考古学

中ツ道の側溝遺構 - 飛鳥~平安の土器も/天理

確認された「中ツ道」の東側溝。左の道路は天理環状線=24日、天理市喜殿町 拡大

 県立橿原考古学研究所は24日、天理市喜殿町で実施した発掘調査で、古代の幹線道路「中ツ道」の東側溝が見つかったと発表した。中ツ道に伴う明確な遺構の検出は珍しく、貴重な事例となる。

 県道51号(天理環状線)の拡幅工事に伴い、道路の東側560平方メートルを調査。

 幅6・5メートル以上、深さ1・4メートルの大きな溝が、長さ約30メートルにわたって見つかった。溝西端は調査区外で検出できなかった。溝は南から北へ傾斜し、砂が堆積していることから、水がゆるやかに流れていたと想定される。

 溝からは飛鳥時代の瓦や奈良時代の須恵器、平安時代の黒色土器などが出土。これらから11世紀まで溝が存続したと考えられるという。また馬の歯や骨が多数出土した。

 溝は推定される中ツ道の位置関係から、東側溝と考えられる。

 現場は藤原京と平城京の中間部に位置。藤原京内で中ツ道の東西側溝と指摘される調査成果例があるが、京外で側溝が見つかったのは初めて。

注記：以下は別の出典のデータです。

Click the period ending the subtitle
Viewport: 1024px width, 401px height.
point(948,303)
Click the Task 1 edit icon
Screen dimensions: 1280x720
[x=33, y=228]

 調査を担当した岡見知紀調査員は「明確な位置が分かっていない中ツ道が発見されたことは大きな成果」と話している。

 この日は地元向けの現地説明会があり、喜殿町の末浪正巳自治会長(63)は「すごいものが出てびっくりした。こうした場所で生まれ育ったのは誇り」と話した。現場はすぐに埋め戻すため、一般向け説明会は実施しない。